The problem
If a line of the data below holds the string "results", copy it.

*** Task data ***

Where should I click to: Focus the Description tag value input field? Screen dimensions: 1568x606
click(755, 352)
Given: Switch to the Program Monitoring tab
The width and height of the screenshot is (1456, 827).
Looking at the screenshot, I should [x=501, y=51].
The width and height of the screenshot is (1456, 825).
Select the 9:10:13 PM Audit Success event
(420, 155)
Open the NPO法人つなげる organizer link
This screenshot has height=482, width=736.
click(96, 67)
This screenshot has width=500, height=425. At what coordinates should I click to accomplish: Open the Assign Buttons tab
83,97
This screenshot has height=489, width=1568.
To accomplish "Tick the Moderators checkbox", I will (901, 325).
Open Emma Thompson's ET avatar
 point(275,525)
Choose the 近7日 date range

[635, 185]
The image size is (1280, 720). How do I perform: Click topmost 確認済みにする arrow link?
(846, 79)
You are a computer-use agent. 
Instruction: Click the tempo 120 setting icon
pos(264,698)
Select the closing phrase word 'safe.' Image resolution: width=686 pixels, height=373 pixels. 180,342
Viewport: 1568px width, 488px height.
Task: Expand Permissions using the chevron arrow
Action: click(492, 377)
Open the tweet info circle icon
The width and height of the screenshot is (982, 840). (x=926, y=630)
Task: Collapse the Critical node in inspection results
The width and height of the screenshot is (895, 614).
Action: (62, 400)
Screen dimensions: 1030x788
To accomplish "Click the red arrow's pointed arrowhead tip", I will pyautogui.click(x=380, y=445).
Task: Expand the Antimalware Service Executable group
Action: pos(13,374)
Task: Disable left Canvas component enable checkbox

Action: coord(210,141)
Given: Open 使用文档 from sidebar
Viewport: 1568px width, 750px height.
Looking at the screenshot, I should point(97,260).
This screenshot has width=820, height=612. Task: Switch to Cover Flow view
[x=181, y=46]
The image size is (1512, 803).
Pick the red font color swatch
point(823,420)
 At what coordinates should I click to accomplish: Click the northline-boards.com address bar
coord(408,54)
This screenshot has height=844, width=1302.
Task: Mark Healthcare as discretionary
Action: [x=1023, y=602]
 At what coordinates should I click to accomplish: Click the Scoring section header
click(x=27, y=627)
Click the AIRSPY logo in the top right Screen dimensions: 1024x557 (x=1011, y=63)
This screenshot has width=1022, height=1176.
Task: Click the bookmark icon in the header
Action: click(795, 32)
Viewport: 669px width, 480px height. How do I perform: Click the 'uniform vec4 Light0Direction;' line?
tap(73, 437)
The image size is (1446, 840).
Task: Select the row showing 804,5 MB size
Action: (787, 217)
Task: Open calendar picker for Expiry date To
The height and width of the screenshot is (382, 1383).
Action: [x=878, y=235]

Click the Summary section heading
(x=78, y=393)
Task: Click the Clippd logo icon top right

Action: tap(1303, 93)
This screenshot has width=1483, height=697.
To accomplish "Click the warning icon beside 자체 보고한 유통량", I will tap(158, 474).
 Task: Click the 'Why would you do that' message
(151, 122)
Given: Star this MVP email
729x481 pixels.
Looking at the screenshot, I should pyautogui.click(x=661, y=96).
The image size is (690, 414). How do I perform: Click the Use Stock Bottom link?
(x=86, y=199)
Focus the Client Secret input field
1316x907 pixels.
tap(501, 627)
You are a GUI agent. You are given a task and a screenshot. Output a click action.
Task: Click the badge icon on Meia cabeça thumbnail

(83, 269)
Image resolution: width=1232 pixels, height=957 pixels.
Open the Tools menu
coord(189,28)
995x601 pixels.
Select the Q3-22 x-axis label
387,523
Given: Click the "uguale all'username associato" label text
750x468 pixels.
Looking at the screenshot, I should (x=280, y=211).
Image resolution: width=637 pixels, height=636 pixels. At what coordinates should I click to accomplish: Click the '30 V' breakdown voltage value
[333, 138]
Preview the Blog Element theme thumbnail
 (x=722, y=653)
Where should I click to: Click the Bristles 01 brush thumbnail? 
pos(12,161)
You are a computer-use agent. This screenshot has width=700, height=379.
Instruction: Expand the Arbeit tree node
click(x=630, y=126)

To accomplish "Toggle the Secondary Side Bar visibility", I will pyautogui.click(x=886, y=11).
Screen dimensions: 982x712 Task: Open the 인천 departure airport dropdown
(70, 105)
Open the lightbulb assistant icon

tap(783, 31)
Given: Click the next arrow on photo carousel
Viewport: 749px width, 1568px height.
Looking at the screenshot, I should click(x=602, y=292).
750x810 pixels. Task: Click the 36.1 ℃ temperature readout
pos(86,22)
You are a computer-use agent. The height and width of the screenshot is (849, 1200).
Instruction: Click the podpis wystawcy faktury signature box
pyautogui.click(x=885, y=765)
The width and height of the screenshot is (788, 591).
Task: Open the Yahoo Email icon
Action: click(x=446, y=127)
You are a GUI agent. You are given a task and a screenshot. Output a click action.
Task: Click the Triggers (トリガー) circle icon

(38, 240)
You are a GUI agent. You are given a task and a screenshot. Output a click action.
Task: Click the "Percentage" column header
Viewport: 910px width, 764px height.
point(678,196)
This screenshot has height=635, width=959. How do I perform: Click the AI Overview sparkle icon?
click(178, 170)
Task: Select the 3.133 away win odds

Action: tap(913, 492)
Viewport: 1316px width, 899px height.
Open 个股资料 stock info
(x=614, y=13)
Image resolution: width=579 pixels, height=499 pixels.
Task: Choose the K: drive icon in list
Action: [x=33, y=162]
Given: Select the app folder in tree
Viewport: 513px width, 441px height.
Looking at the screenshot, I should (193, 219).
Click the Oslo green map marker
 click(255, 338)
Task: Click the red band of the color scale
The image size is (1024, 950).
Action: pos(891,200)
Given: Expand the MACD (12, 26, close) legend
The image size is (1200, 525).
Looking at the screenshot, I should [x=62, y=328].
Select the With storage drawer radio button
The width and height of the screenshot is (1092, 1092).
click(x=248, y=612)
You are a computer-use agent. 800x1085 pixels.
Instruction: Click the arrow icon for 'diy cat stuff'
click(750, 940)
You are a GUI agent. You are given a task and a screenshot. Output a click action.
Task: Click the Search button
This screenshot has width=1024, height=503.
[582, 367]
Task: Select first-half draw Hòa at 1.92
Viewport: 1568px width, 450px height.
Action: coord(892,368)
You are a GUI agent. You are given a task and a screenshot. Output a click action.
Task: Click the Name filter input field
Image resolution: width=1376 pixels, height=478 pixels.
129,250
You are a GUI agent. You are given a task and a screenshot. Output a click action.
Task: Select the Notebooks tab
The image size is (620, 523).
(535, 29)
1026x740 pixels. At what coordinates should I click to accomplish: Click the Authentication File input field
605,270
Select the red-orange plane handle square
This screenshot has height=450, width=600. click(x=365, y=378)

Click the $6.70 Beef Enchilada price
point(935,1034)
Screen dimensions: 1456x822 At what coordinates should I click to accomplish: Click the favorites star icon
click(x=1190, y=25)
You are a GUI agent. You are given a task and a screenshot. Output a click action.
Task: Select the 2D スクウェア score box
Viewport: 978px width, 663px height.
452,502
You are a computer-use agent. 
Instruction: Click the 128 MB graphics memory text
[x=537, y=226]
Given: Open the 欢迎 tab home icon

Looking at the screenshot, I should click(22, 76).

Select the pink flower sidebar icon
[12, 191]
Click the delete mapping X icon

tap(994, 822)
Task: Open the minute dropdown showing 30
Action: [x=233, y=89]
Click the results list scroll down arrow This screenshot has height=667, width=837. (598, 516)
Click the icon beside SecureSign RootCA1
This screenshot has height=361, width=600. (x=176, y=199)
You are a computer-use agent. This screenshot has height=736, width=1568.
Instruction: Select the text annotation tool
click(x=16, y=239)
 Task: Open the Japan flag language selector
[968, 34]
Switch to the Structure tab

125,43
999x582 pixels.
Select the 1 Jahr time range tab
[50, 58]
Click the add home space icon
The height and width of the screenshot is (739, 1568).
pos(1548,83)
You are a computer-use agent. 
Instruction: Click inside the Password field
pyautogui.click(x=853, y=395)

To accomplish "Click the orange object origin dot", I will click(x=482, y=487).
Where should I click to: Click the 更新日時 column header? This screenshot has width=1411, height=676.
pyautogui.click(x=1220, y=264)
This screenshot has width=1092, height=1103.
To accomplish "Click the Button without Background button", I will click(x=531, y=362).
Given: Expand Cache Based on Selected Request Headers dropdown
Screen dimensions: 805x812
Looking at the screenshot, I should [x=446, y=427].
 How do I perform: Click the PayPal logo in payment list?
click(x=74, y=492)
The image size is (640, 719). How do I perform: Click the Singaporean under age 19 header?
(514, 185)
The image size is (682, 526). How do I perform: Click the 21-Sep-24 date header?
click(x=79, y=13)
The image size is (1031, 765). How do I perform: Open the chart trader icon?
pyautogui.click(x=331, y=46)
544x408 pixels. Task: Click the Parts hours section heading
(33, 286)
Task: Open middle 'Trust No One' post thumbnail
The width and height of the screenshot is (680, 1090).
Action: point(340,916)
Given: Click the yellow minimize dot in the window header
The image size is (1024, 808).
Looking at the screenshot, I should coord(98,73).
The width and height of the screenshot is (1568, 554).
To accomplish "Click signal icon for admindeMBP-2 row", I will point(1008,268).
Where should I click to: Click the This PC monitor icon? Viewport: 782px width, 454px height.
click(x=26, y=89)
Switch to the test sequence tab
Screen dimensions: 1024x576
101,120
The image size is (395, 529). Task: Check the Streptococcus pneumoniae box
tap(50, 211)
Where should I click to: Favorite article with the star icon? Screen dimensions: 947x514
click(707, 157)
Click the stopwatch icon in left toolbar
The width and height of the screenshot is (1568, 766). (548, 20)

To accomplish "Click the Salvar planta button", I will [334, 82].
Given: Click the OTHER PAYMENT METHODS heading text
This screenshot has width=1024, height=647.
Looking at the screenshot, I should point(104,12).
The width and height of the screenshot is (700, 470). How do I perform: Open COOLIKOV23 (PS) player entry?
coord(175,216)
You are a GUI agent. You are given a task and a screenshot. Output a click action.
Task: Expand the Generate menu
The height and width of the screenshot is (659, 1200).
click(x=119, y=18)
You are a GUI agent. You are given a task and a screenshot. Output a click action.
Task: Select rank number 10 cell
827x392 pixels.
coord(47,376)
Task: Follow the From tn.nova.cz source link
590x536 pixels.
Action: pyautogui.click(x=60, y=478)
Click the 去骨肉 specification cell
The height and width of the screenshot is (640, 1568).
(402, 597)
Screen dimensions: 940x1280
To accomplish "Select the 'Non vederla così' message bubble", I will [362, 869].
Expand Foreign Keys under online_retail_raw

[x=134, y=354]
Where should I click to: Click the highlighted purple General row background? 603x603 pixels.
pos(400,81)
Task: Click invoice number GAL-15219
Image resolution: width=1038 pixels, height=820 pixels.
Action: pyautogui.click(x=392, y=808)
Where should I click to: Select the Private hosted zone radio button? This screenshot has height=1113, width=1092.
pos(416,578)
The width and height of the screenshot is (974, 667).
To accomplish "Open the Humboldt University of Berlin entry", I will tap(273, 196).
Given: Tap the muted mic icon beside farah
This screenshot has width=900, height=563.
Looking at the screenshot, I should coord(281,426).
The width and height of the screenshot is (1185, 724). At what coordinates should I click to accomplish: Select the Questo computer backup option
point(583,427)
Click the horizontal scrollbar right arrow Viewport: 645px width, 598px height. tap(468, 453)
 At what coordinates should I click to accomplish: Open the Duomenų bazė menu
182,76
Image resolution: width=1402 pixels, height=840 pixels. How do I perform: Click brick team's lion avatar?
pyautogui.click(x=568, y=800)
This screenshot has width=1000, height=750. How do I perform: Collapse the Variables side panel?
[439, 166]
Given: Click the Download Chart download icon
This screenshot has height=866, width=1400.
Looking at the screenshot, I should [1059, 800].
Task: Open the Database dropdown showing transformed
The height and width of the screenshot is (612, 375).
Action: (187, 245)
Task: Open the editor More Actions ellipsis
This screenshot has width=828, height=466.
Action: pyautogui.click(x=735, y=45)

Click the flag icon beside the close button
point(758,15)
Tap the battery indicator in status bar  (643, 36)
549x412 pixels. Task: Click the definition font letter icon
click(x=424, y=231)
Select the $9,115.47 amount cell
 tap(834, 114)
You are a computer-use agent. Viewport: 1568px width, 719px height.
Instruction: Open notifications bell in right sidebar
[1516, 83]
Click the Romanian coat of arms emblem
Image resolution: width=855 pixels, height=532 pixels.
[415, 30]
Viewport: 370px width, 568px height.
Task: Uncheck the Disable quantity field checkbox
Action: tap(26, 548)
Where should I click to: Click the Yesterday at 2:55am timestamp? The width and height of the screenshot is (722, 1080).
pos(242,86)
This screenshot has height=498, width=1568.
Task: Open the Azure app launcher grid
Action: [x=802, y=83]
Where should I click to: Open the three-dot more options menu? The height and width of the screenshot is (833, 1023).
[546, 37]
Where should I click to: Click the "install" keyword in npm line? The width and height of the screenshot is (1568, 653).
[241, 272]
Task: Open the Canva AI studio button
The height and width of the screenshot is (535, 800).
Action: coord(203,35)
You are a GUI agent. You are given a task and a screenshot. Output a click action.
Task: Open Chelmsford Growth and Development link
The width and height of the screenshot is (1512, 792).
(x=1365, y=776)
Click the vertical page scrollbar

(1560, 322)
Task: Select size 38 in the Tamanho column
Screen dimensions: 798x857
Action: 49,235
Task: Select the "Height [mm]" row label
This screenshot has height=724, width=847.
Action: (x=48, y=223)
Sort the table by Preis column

*** End of Task data ***

Solution
Task: Collapse the Critical node in inspection results
Click the results list scroll down arrow This screenshot has height=667, width=837. (598, 516)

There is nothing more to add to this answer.